I could be tongue in cheek here and say I thought it was a new martial art – because Six Sigma has champions, black, green and yellow belts, depending on a practitioner’s expertise.
But actually I knew it was a method of quality control pioneered by Motorola during the late 1980s and championed by Jack Welch when he was in charge of General Electric.
What I didn’t know was what Six Sigma meant practically. I found out the process is about having as few defects as possible – 3.4 per million, or 99.99966% of the products being perfect, which in mathematical parlance is Six Sigma.
To get there – and few businesses really do – it requires putting the customer at the centre of the manufacturing process to create the best possible fridge, car or mobile phone for the lowest achievable cost.
The Japanese auto manufacturers were the first to realise building something that was reliable that people wanted to buy would increase sales.
I am old enough to remember when the first Datsuns started rolling into Britain’s showrooms. The quality chasm between this shiny new breed of saloon and British Leyland-inspired classics such as the Marina and Allegro was palpable.
“You were lucky if the British cars turned up with the right number of doors,” remembers Page.
“The quality and cost of the Japanese cars coming in was, by comparison, incredible. They did so by putting the voice of the customer at the centre of quality.”
This quest for near perfection, while putting the consumer at the heart of the process, has been commonplace in manufacturing for some 30 years now.
However, that eye for detail is singularly lacking within the digital economy. And rather than suffering just over three defects per million, the glitches are far more frequent.
Here’s where Page, Professor Jonathan Pitts and their company, Actual Experience, fit in.
Building on 10 years of research by Pitts, referred to as The Prof by Page, the company has developed an algorithm that assesses the digital experience.
More pertinently it does so through the lens of a user logging onto a website or grappling with the latest piece of technology.
“We use digital products and services in the home, office and increasingly on the phone. We are aware of digital quality; often it is not good and this is an issue,” says Page.
“When a video buffers, or a web browser is lost, that is when digital quality is lost.
“This comes about and yet the biggest single expense of a business line is that investment in the digital supply chain.
“We do digital supply chain management.

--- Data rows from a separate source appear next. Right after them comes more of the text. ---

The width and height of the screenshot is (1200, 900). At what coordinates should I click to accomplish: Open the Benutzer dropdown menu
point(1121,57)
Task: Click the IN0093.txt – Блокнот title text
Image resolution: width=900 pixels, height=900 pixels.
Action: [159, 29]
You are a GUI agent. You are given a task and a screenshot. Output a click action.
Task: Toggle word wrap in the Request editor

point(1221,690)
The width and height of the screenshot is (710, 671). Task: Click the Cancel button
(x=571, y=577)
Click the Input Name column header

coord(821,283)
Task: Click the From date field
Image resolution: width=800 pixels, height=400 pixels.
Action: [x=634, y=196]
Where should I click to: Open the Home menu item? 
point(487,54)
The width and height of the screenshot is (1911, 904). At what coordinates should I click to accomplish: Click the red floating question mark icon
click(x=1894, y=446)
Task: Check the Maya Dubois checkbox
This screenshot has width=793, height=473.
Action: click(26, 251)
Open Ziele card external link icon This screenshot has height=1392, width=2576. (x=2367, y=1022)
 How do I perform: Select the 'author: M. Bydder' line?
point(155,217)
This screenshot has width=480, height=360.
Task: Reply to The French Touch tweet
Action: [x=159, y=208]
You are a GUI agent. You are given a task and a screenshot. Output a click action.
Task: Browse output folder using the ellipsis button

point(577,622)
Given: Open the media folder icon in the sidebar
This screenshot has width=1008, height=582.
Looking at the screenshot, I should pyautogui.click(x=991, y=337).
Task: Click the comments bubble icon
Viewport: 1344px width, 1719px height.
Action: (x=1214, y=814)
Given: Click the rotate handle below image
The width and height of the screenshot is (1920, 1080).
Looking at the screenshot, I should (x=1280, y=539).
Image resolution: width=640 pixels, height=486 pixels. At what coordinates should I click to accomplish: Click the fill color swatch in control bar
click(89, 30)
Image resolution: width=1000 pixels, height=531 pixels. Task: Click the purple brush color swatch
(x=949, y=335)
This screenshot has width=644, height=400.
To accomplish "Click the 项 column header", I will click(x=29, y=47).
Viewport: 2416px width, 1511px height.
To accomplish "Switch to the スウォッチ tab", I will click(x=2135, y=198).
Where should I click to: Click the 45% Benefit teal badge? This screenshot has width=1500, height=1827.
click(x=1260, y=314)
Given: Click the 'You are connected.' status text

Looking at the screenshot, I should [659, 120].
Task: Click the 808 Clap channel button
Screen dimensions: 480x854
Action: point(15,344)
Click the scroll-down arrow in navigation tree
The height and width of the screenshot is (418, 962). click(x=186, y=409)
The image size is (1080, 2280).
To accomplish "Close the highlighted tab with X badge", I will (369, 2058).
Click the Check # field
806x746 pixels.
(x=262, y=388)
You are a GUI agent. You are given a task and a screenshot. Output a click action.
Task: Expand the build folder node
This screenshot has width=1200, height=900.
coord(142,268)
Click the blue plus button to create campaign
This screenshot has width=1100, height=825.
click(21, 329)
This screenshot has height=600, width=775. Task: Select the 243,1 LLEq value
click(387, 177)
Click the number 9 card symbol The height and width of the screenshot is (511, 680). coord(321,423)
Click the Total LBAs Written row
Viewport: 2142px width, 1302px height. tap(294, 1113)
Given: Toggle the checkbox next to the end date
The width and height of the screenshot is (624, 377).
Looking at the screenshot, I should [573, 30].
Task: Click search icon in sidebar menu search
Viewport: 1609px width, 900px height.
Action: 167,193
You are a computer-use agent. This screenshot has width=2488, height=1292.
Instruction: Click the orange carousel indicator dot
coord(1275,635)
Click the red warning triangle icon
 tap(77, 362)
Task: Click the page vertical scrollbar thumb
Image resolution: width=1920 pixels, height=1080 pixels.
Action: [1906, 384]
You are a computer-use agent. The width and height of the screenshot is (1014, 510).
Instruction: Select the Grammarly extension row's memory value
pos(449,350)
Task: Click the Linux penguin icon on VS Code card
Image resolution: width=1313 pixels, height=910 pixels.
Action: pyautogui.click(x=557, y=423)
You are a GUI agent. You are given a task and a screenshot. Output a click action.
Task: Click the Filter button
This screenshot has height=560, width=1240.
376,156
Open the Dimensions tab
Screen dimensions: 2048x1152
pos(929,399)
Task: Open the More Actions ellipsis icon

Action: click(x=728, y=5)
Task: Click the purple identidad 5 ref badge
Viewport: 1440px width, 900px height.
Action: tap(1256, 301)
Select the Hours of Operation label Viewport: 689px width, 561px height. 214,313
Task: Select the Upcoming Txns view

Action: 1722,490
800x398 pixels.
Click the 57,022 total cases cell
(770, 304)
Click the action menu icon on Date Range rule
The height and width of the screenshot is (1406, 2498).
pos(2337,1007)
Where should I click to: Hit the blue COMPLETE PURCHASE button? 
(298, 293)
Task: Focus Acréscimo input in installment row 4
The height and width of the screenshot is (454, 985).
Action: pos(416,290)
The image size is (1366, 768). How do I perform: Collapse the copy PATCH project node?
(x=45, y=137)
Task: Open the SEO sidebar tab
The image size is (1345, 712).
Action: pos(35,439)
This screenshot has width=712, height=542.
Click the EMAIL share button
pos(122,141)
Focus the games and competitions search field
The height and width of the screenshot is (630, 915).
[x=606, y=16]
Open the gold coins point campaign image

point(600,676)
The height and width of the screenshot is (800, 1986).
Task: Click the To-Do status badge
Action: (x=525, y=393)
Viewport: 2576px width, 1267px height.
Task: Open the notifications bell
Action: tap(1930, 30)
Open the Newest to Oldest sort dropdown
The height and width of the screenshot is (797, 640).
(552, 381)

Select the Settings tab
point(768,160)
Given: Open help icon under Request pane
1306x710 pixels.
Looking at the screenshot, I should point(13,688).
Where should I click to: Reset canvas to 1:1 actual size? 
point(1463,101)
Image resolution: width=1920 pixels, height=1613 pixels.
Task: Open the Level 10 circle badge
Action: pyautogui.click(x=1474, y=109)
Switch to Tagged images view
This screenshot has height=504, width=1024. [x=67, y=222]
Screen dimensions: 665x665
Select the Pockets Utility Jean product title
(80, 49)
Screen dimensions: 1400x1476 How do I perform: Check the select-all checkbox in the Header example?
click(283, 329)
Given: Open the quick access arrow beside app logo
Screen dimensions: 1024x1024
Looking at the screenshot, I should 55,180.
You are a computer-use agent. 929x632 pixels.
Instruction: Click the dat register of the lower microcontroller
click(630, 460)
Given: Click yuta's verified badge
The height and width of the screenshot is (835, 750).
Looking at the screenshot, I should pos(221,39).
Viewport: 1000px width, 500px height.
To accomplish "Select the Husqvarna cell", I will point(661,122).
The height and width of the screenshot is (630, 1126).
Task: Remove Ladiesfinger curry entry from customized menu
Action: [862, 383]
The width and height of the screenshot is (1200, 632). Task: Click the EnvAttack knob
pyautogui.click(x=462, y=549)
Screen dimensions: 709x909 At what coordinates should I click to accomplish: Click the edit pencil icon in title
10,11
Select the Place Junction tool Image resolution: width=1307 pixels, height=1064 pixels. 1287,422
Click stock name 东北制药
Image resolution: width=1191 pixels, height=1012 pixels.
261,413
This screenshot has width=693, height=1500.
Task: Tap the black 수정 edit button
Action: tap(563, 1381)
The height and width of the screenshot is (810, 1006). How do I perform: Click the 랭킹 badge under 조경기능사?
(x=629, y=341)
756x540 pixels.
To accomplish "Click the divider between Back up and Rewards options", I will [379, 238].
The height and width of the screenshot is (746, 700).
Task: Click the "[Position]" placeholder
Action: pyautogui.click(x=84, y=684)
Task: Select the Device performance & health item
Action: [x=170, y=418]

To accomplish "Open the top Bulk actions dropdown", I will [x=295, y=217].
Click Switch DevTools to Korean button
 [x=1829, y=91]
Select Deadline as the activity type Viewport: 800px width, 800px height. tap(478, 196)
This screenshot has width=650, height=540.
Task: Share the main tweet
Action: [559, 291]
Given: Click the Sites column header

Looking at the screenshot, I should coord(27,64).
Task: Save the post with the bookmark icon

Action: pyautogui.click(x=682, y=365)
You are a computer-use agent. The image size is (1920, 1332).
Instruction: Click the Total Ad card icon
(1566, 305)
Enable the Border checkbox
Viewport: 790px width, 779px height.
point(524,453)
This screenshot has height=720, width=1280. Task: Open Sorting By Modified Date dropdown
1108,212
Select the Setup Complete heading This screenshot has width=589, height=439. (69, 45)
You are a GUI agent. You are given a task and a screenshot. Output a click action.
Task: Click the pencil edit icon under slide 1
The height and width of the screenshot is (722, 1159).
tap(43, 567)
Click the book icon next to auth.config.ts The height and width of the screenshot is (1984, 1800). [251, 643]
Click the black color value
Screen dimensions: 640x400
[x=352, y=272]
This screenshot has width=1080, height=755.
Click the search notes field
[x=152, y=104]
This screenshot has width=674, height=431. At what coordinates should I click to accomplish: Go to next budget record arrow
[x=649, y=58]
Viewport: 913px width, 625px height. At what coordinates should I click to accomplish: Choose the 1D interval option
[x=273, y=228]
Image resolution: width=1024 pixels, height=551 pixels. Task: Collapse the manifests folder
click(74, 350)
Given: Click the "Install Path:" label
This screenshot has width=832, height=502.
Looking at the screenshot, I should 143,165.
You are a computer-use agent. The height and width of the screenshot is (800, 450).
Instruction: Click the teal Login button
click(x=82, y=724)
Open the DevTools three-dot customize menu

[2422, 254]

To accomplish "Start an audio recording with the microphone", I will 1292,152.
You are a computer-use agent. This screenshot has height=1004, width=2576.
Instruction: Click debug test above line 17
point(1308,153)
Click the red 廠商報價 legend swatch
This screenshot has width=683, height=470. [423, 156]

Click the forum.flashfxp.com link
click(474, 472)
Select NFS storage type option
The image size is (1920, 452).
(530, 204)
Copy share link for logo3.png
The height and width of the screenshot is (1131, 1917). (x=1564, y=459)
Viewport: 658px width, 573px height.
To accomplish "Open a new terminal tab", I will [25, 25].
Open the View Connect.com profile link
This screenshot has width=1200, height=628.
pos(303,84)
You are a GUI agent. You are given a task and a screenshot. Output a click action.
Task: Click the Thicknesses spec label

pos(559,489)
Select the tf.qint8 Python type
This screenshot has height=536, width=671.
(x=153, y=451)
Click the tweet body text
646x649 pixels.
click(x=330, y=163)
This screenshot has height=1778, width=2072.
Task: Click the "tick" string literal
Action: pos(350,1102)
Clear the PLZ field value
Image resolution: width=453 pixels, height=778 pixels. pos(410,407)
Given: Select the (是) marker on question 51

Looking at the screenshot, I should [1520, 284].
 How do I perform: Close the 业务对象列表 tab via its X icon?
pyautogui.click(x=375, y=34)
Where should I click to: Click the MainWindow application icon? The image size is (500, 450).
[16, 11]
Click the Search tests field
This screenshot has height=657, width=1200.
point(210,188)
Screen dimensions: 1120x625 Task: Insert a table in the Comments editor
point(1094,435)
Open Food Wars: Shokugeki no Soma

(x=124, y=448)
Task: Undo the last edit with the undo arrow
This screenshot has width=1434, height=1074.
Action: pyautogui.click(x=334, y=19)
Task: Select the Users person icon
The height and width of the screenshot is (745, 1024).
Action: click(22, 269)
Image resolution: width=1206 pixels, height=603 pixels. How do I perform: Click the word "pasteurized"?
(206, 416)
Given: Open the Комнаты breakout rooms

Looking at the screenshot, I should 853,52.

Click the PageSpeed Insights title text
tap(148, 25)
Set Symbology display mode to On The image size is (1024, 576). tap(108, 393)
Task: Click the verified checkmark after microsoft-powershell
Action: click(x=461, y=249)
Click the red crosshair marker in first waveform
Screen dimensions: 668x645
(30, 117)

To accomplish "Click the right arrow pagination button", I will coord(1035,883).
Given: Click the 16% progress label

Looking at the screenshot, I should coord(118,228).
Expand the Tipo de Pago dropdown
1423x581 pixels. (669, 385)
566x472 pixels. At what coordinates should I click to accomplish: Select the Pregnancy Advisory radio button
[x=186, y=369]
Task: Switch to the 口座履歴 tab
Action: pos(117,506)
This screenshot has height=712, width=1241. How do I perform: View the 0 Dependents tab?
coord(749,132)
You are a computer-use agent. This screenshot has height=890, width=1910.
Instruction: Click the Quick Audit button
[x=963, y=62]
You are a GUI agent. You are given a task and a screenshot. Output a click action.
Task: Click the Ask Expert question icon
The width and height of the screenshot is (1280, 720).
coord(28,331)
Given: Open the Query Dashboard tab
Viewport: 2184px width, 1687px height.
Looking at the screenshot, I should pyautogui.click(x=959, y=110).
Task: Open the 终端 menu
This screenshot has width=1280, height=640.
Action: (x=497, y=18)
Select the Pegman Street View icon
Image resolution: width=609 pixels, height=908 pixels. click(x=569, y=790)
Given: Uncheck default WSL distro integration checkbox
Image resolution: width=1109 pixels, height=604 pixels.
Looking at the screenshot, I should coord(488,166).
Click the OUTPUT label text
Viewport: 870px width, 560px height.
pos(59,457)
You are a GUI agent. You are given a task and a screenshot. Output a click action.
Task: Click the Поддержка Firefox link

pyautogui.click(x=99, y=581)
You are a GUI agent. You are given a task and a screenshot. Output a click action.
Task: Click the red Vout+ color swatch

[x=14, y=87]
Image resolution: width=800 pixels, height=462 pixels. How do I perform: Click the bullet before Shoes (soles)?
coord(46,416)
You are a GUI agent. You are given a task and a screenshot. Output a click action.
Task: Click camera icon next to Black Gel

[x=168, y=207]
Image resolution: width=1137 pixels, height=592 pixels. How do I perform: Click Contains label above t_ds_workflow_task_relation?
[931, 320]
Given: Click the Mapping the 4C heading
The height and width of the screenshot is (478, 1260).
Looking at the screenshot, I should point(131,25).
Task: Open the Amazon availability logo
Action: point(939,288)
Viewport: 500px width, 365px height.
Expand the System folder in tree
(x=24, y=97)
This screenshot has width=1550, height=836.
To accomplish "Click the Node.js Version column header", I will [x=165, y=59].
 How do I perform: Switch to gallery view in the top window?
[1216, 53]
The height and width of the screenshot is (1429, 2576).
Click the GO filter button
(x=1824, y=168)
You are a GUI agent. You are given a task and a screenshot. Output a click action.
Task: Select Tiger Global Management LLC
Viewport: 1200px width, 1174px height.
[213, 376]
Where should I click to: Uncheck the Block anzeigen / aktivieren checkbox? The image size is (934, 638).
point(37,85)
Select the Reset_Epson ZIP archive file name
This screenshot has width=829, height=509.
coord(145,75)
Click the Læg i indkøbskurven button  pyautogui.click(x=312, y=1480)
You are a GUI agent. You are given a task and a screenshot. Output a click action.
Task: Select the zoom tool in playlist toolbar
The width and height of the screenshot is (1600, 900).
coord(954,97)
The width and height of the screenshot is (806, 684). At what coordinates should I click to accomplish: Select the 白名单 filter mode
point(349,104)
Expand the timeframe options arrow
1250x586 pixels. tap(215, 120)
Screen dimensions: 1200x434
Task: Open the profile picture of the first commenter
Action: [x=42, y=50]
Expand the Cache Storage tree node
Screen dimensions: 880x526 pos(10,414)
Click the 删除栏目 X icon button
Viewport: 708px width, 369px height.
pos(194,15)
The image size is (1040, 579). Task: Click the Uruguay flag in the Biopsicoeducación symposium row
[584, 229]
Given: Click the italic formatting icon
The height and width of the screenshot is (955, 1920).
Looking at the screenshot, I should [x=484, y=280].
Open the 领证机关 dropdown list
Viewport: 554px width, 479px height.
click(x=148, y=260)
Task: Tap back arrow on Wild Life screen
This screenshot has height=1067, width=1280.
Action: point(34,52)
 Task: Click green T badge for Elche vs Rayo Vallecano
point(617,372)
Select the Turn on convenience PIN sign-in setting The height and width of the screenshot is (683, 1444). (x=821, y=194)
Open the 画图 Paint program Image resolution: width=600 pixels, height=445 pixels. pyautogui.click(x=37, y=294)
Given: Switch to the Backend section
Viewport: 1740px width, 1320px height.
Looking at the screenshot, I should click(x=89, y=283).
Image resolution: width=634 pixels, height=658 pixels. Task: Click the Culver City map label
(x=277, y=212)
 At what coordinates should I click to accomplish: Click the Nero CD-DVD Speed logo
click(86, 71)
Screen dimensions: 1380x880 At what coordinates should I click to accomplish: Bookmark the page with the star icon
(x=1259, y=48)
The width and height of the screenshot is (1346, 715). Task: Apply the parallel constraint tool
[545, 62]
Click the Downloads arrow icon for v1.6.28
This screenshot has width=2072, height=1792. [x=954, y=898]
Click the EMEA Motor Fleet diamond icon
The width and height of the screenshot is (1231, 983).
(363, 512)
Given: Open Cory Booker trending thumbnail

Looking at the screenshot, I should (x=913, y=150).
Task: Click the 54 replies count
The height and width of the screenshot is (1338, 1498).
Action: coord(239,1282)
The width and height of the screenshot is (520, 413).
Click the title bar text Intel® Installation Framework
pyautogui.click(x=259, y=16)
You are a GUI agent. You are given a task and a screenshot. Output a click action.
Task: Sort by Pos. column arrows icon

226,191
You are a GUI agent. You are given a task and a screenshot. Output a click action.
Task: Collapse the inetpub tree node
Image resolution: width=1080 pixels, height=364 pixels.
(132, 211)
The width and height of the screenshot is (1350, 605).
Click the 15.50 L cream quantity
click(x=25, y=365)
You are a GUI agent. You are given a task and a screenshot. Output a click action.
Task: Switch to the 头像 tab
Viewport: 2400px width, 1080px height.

What we are trying to do in the digital world has already happened in the physical world.”
The simplicity of Actual Experience’s hosted software masks the huge amount of time invested creating the algorithm that tracks the customer experience.
Measurements are made and sent to a data centre that produces a digital quality score that is a little like a credit report.
The group is normally called into a business hit by complaints, but where the dashboard for that particular part of the digital infrastructure shows ‘green lights’ saying it is working perfectly.
“Vast amounts of digital revenues are coming through businesses’ front door and they are waking up to the fact that digital is not a technology issue, digital products are a business issue where quality and cost are key,” says Page.
“We are a tool for businesses to take control of their digital supply chain and increase the quality and bring costs down.
“There is so much latent economic value that goes missing.”
The service is charged via a subscription, with the customer paying according to how often they use the software.
There are hundreds of companies that look at performance in a technical, linear way, but none of them can recreate the digital voice of the customer that is at the heart of the company’s technology, Page says.
So Actual Experience is unique in this respect – and its stock is growing, with a number of multi-nationals already using the technology.
Page believes 2015 could be the breakthrough year for this fledgling business. “We have probably a dozen large opportunities,” he explains.
“Some are already customers and if we are right we see them growing significant revenues per month because they have colossal scale.”
Being able to predict when these multi-nationals will turn on the taps is almost impossible to predict – and it is why the company’s broker, N+1 Singer, is holding off trying to forecast sales or profits. At this stage it simply could not be done with any accuracy.
This lack of visibility doesn’t perturb the cornerstone investors, IP Group and Henderson, which first came in during a pre-IPO funding round.
“We have a set investors who are really investing on the belief we will prove some of these big businesses will grow large scale,” says Page.